We organized an event to deepen understanding about persons with disabilities using skits.  Skits were eagerly played by children and highly appreciated by the local people. (November 22nd, 2013)

Through the skit, important laws can be explained in a free and easy way informally.  Skit is a very effective way for sharing information, through which participants themselves think and learn with keen interest.  The children played very well at the skit.  The skit was favorably received by the local people as well, including family members of children with disabilities. 

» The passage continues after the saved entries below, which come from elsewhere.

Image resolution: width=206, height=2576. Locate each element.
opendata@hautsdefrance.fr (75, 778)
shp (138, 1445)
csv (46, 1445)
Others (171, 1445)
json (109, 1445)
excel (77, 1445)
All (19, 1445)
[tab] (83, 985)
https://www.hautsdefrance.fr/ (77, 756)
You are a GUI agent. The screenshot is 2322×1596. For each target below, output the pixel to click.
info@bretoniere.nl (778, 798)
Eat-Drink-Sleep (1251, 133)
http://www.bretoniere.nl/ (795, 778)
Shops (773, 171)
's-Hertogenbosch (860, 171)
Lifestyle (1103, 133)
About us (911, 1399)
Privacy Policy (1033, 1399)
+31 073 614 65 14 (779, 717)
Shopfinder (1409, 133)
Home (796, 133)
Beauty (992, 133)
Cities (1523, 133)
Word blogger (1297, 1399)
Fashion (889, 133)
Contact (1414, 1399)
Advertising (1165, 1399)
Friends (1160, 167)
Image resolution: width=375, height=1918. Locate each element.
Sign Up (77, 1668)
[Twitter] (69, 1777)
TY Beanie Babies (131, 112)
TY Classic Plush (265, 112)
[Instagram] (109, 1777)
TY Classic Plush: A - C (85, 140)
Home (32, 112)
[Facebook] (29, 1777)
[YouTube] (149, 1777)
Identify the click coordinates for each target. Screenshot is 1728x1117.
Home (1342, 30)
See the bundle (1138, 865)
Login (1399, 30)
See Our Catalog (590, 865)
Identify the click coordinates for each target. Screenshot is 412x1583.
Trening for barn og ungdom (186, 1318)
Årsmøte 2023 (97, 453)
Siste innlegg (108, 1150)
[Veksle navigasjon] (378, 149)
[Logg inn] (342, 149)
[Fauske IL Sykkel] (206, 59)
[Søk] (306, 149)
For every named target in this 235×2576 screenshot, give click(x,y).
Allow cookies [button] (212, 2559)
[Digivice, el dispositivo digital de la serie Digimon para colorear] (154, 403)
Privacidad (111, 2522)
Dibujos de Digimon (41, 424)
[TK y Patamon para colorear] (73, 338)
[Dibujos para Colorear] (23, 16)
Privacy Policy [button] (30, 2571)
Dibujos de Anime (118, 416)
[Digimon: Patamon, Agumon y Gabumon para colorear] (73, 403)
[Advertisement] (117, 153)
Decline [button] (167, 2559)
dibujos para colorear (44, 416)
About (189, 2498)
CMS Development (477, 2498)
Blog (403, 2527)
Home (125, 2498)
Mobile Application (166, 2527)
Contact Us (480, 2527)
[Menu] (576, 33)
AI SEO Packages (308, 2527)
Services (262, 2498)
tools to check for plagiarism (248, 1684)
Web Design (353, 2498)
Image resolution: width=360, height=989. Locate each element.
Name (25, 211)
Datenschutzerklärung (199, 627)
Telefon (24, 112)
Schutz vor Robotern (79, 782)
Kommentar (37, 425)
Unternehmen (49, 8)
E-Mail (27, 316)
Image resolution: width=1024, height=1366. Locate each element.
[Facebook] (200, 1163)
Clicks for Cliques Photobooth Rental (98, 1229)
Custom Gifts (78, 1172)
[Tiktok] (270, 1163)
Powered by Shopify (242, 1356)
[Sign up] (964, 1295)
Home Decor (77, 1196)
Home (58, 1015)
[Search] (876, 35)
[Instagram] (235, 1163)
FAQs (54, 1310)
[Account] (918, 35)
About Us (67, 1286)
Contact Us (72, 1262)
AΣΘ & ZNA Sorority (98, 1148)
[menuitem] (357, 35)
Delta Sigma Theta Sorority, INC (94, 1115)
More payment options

I feel happy whenever I hear “thank you!” for our support activities from children with disabilities, their guardians and teachers.  However, in Cambodia, still only a handful of children with disabilities can receive such support.  AAR will carry out these programs in larger communities, and continue our efforts to increase the number of schools where all the children can go and study with merry smiles, regardless of whether they are with or without disabilities.

Tomoko SONODA, AAR Japan Cambodia Office (profile as of the date of the article)
After graduating from a university, worked in a diplomatic establishment abroad before studying development education in the United Kingdom.  Afterwards, engaged in school management in Cambodia for two years as a member of JOCV (Japan Overseas Cooperation Volunteers), then joined AAR Japan in May, 2011.  “I would like to do what I can do now, one by one, for children with disabilities.”  Ms. Sonoda is from Yamaguchi Prefecture.